LIBERTARIANS have reacted rapidly to Sussan Ley’s public plea to ban live exports.
NSW Liberal Democrats Senator David Leyonhjelm said his party would be running a candidate in Farrer at the next federal election, saying her call to ban live sheep exports was “reprehensible” to farmers.
Senator Leyonhjelm issued a statement saying Ms Ley’s call, which came after 60 Minutes broadcast video footage taken by a whistle-blower of sheep suffering heat stress on shipments to the Middle East at the weekend, showed an “appalling lack of support for the thousands of farmers in her electorate”.
He said ending all live sheep exports would severely affect the region’s annual $200 million sheep and lamb industry.

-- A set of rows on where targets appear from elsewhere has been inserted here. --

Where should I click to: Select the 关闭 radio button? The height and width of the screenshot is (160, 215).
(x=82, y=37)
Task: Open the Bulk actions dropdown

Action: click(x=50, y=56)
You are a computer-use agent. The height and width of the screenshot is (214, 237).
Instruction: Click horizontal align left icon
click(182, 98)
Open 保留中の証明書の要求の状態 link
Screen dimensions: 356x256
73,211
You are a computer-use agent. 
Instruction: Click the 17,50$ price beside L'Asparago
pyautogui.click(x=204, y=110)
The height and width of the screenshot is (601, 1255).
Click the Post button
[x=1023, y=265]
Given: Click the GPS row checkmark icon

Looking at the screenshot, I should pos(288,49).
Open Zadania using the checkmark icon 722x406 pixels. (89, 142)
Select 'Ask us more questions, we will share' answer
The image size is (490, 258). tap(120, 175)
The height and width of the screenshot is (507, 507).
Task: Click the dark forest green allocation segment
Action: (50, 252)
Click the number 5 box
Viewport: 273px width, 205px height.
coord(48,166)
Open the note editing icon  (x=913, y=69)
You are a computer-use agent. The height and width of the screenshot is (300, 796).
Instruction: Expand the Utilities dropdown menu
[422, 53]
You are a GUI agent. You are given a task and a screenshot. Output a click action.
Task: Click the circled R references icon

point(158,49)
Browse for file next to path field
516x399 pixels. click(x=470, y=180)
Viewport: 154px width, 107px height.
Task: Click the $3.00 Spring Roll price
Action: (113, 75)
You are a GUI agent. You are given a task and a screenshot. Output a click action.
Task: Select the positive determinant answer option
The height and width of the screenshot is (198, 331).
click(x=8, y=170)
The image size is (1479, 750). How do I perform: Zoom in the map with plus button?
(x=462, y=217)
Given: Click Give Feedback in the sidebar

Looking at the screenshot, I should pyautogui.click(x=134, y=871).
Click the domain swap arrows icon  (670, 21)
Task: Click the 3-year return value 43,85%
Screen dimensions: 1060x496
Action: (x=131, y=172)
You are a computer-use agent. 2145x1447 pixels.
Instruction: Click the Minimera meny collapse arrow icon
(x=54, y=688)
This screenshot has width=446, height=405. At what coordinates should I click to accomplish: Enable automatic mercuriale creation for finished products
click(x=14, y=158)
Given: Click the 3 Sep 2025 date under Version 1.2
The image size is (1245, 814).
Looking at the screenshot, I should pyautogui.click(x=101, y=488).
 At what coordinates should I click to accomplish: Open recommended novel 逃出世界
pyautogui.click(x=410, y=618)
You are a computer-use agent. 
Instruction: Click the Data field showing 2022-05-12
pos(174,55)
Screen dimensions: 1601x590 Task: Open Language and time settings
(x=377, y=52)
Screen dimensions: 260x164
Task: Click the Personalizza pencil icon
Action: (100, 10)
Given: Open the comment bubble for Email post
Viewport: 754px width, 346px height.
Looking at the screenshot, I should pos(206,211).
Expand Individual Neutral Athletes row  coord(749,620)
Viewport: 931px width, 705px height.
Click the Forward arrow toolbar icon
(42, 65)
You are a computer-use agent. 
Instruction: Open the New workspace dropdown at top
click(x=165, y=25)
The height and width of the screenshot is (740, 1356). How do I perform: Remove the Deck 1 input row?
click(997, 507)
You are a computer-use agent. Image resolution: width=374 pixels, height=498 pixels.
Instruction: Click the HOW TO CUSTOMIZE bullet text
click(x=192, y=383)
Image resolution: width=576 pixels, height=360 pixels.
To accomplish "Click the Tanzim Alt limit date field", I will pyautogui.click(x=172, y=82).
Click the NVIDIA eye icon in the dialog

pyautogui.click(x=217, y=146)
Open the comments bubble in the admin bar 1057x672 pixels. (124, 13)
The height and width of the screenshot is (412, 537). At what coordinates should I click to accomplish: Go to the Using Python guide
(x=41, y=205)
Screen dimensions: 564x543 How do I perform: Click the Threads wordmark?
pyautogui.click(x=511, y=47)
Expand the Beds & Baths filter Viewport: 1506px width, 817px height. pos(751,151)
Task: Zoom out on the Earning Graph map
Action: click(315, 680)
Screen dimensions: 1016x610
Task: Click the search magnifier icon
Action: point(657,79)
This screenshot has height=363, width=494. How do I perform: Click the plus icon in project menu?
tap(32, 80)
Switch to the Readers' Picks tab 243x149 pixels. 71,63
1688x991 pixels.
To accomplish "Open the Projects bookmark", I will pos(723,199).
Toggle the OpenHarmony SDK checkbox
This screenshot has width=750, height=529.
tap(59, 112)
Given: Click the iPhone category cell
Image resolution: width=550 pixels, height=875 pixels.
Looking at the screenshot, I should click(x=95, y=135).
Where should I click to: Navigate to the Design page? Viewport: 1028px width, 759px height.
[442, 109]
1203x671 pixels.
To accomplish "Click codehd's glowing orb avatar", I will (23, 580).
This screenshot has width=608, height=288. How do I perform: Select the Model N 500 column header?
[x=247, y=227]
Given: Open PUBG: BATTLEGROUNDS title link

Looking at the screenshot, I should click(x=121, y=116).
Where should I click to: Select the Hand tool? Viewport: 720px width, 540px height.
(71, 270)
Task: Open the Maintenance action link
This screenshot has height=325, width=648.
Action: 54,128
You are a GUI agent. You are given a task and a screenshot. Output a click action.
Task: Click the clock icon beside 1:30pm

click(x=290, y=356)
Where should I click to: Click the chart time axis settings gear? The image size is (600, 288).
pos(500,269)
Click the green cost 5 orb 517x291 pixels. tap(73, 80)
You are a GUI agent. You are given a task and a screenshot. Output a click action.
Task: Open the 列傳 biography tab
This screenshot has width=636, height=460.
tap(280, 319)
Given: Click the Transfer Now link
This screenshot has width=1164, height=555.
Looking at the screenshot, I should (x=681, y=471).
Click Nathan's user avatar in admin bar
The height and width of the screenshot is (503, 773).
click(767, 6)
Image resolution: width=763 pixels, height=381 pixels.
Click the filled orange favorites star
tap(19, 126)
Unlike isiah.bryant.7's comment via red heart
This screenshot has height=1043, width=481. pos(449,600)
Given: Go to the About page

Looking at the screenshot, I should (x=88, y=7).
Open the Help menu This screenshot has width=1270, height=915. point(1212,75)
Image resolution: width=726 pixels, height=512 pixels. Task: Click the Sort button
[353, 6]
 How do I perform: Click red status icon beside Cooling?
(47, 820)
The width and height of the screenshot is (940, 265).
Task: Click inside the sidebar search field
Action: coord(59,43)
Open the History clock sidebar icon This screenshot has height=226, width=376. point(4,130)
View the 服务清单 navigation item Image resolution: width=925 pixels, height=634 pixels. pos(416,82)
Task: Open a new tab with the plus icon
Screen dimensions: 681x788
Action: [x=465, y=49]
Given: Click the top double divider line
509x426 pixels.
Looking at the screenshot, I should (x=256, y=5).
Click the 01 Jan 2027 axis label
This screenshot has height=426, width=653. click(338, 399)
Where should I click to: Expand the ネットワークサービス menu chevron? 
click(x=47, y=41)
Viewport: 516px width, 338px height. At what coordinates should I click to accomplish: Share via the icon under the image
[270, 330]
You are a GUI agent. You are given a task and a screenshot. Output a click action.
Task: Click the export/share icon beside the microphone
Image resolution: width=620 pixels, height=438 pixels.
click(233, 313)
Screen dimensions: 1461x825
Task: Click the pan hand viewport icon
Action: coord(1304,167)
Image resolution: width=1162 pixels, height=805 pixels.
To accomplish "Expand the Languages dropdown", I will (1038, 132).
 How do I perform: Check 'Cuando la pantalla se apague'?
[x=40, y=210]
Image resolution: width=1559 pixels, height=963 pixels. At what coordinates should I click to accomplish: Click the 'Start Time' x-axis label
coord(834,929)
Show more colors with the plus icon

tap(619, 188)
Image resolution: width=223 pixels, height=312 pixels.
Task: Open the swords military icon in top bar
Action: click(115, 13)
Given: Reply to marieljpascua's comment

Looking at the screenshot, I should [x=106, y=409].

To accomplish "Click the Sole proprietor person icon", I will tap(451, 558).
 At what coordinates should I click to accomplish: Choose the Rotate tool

“No one is disputing that the footage broadcast in the media this week showing the suffering and death of thousands of sheep at the hands of Emanuel Exports was horrific and unacceptable,” the veterinarian said.
“But we know from previous experience just how devastating a government ban on live export can be to Australian farming communities.
“The 2011 six-month ban on live cattle exports to Indonesia cost the industry an estimated $600 million.
“Sheep farmers know there are other ways to ensure adequate animal welfare without closing down the entire live export industry – a move that would affect the entire sheep meat market in NSW.
“For an MP to call for such irrational measures to be taken against the constituents who elected her to represent their interests is reprehensible.”
Senator Leyonhjelm said his party had started the process of pre-selecting a candidate for Farrer.
Ms Ley broke ranks with the Coalition government’s policy on live exports week saying it was time to pick a date for all live exports to end, starting with sheep exports.
Before the 60 Minutes broadcast, federal Agriculture and Water Resources Minister David Littleproud pledged there would be no “knee-jerk” response. But he promised to take action against exporters to deal with animal welfare breaches, in the supply chain.
He said the Coalition condemned cruelty to animals and took animal welfare seriously, but a ban on the industry would punish those who had done no wrong.
Ms Ley said she was not picking a date to end live exports.
“That wouldn’t be fair to farmers who deserve our absolute support. The issue with cattle exports is quite different because the housing is different, but the crowding of the sheep and the animal welfare issues on board the ships are I think seen in a much starker reflection.”